ONDCP: When Does a Drug Become an Emerging Threat?

A drug becomes an emerging threat to the national security of the United States when evidence shows it causes:

  1. An increase in morbidity or mortality due to drug overdose. Increases must occur in at least three census regions among the general population.
  2. An increase in polysubstance use and substance use disorders involving multiple substances. Increases must occur in at least three census regions among the general population.
  3. An increase in individuals or groups diagnosed with substance use disorder, or an increase in drug-related overdose rates. Increases must occur in a specific group in at least three census regions.
  4. An increase in emergency department visits, hospitalizations, or treatment related to the use of a new drug, class of drugs, or other substance. Increases must occur in at least three census regions.
  5. Increased reporting by health care providers or laboratories of new or novel clinical illnesses by patients with suspected or known exposure to a drug, class of drugs, or other substance. Increases must occur in at least three census regions.

When we read the report published by the DEA and the letter circulated by the FDA, we can see clearly that xylazine meets all these criteria.

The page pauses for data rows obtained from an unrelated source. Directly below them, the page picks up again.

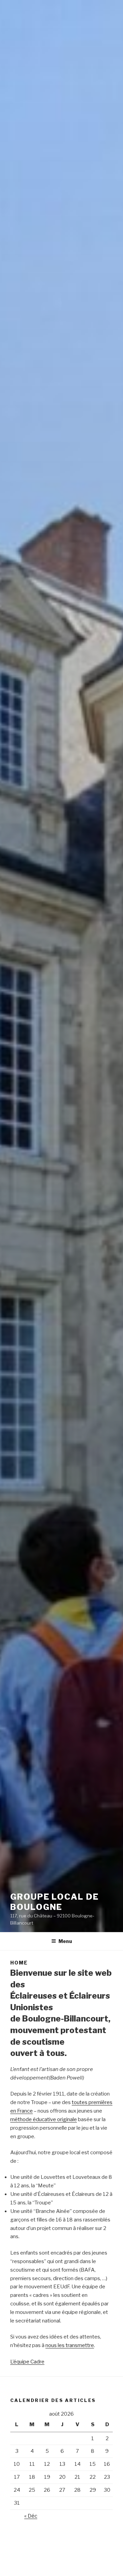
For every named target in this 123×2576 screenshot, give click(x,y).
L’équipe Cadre (27, 2362)
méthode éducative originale (43, 2119)
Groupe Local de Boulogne (54, 1902)
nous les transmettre (69, 2345)
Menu (65, 1941)
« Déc (30, 2516)
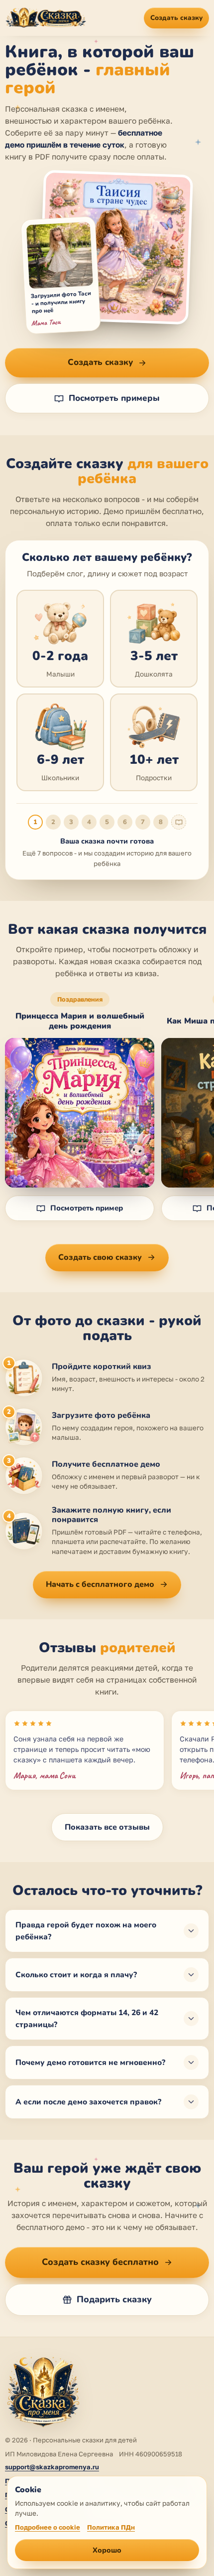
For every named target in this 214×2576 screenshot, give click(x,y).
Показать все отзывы (107, 1827)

Here’s how the White House describes the threat in the press release entitled “Biden-⁠Harris Administration Designates Fentanyl Combined with Xylazine as an Emerging Threat to the United States.”:

“Levels of geographic distribution and rapid increase in negative health outcomes meet the Emerging Threats Criteria used by ONDCP to judge when the novel use of a substance should be considered as an emerging threat to the nation. While national overdose death numbers have flattened or decreased for seven straight months, xylazine is complicating efforts to reverse opioid overdoses with Naloxone and threatens progress being made to save lives and address the opioid crisis.

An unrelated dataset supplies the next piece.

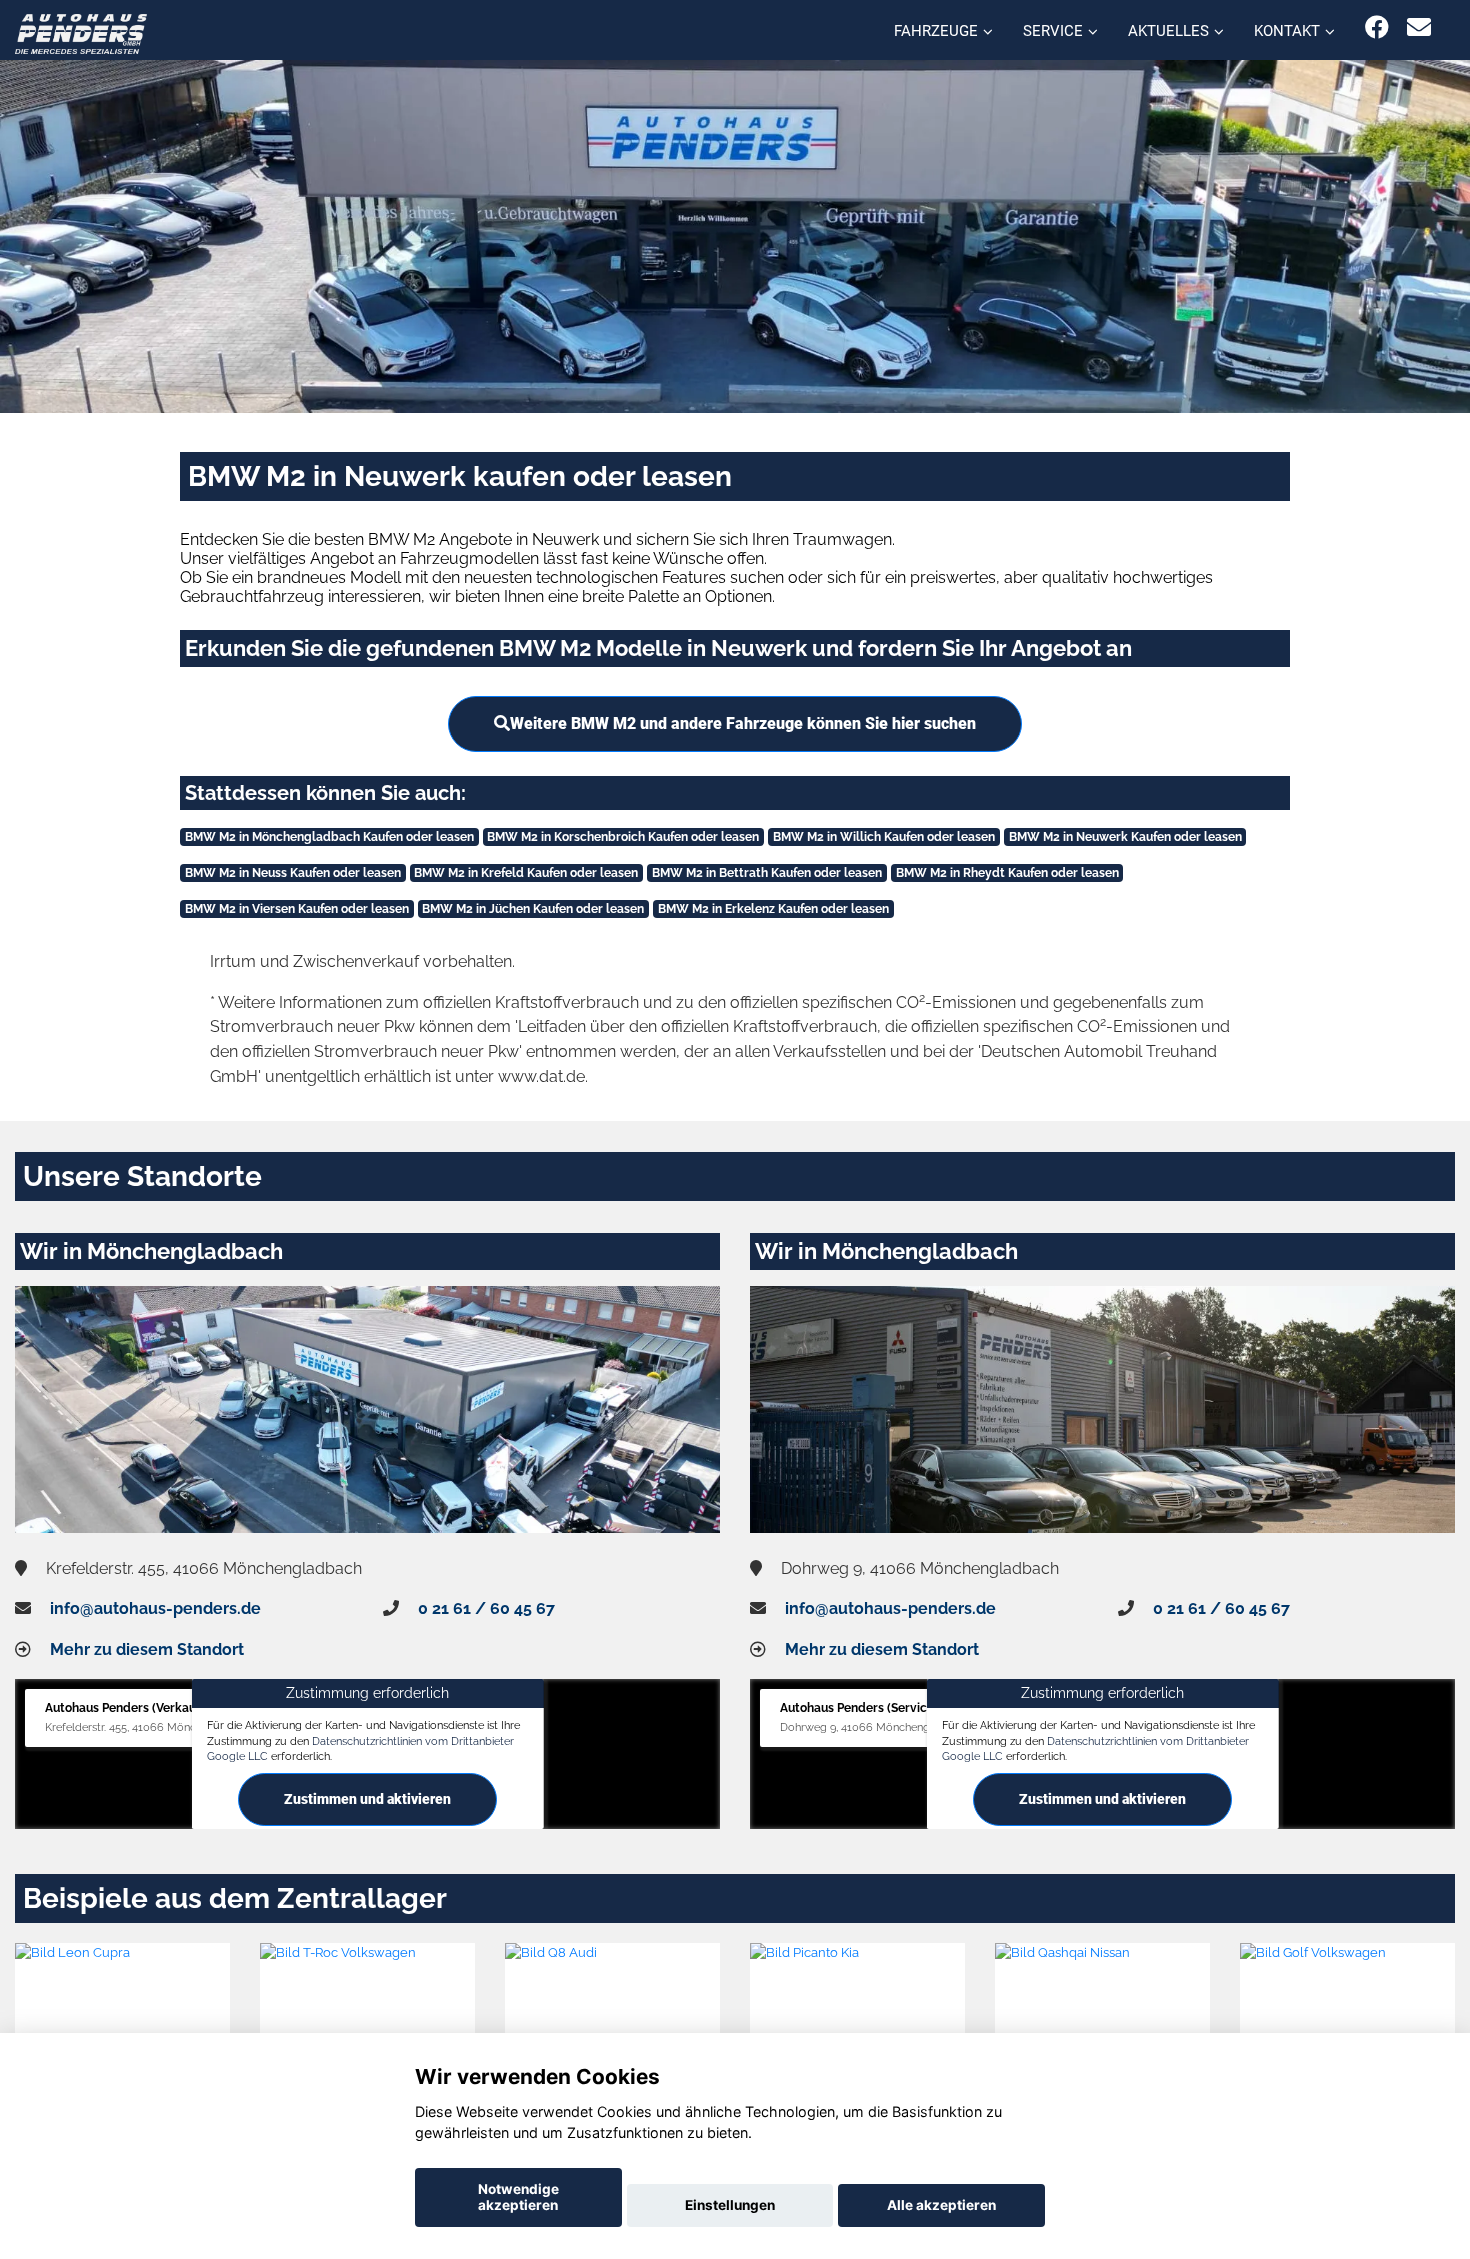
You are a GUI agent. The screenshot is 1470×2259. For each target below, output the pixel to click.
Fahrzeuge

Now let’s take a look at the steps the White House plans to take to meet this emerging threat.

Action Steps: Countering the Impact of Xylazine

After the announcement we quote above, Dr. Raul Gupta, Director of the ONDCP, outlined the overall National Drug Control Policy, which we’ll discuss in another article. The announcement itself included their strategy for addressing the xylazine threat.

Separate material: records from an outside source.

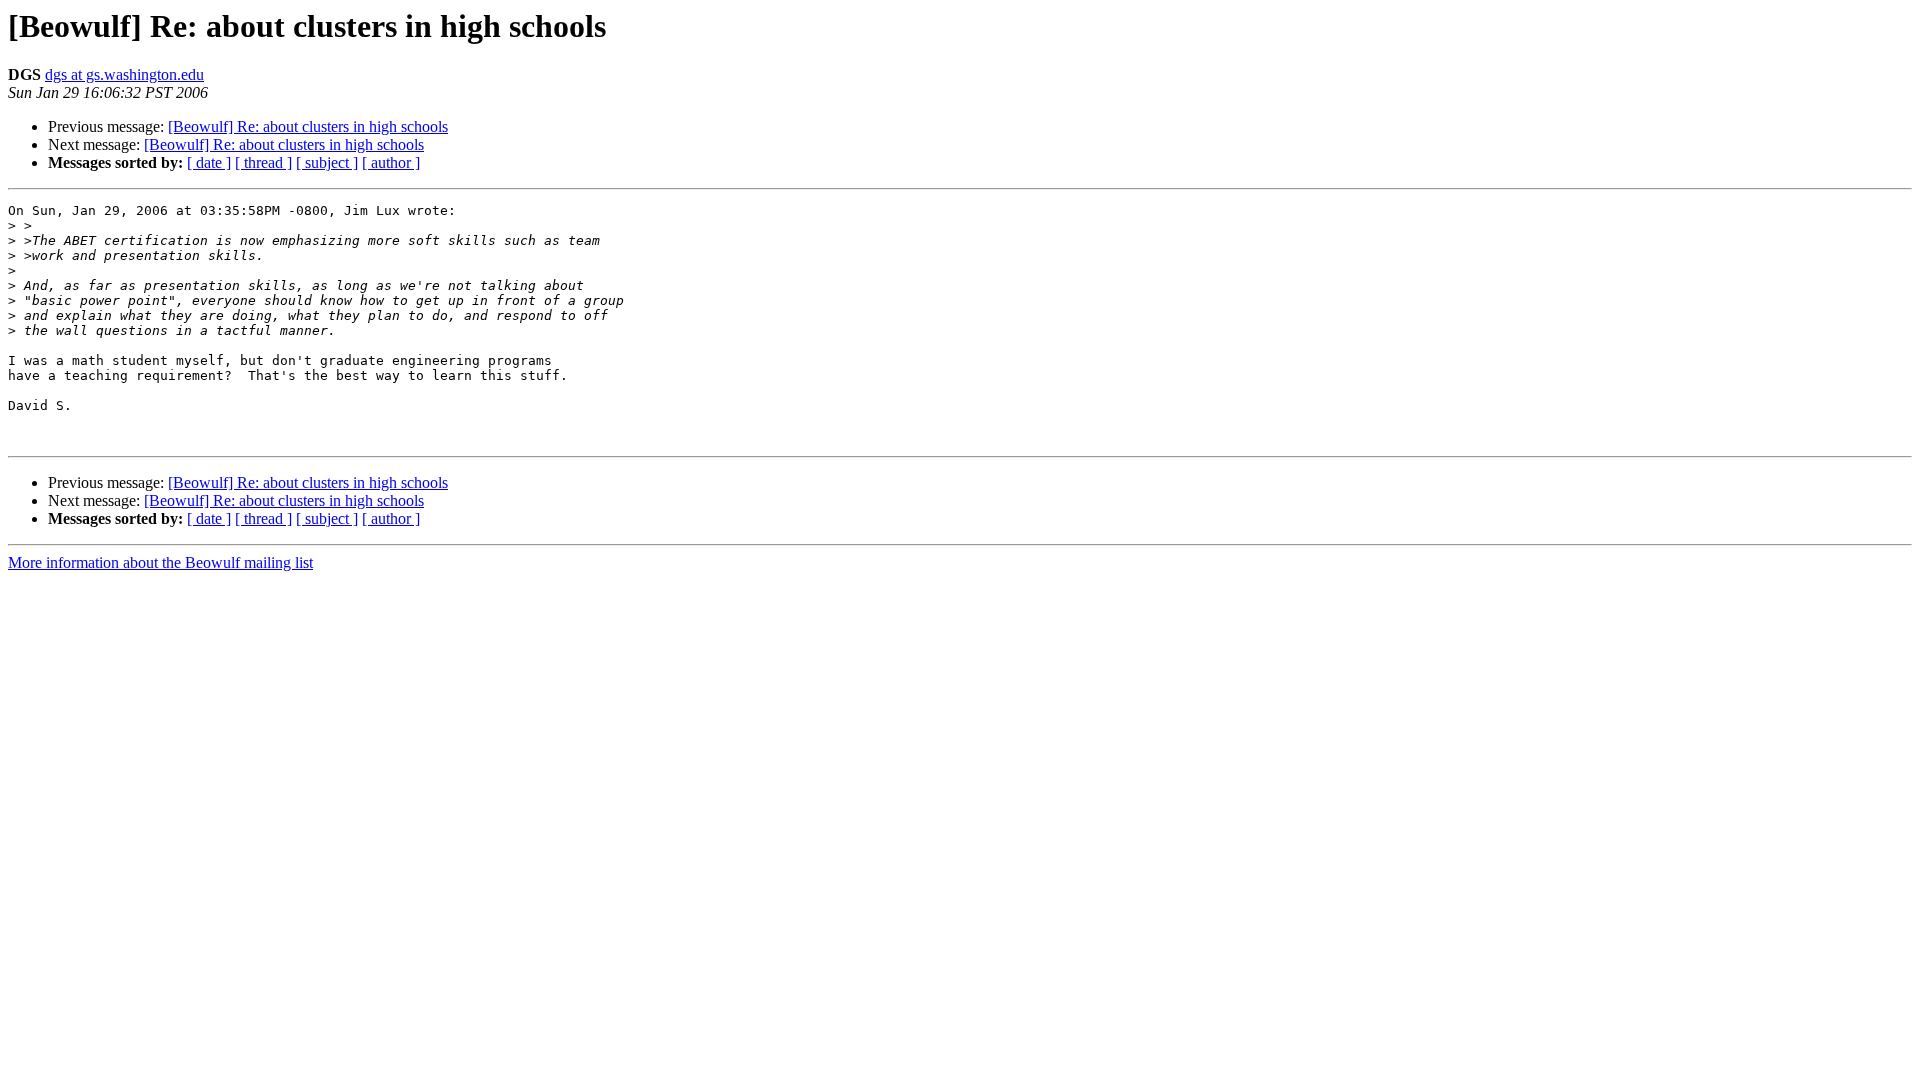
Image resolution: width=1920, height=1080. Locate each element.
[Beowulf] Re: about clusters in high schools (308, 126)
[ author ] (391, 162)
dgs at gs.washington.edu (124, 74)
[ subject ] (327, 162)
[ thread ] (263, 162)
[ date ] (209, 162)
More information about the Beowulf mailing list (160, 562)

The xylazine strategy includes:

  • Developing new and more efficient protocols for testing for xylazine
  • Developing evidence-based treatment and supportive care of people with xylazine-related substance use disorder
  • Creating comprehensive data systems to track the source and supply of xylazine
  • Increased law enforcement focus on disrupting and preventing the illicit supply of xylazine
  • Rapid research efforts on the interactions between xylazine, fentanyl, and other opioids and substances of misuse

These steps align with the strategy to prevent the supply of illicit fentanyl in the U.S. Since xylazine and fentanyl are now two aspects of the same problem, the law enforcement actions to mitigate the harm caused by fentanyl now apply to xylazine.

These steps include, but are not limited to:

  • Coordinating a global law enforcement effort with international partners to disrupt the illicit synthetic drug trade
  • Promoting and strengthening information sharing among U.S. law enforcement and intelligence agencies
  • Partnering with private business to prevent them from being used/manipulated by drug traffickers to conduct business and expand distribution
  • Expanding efforts to identify and prevent drug traffickers from manipulating the U.S. financial system to hide, access, and launder drug profits

These efforts are important, because the initiatives in place at the local, state, and federal level have resulted in a levelling off of overdose deaths in the U.S. between 2021 and 2022. Preliminary data shows that our prevention, treatment, and harm reduction efforts are working. To protect this progress, it’s essential to address the harm caused by xylazine. We’ll close with the words of Dr. Gupta, from the emerging threat announcement in April 2023:

Fentanyl was dangerous before and it is even more dangerous now due to its combination with xylazine. Addressing the fentanyl crisis also requires addressing the drugs—in particular xylazine—with which fentanyl is being combined.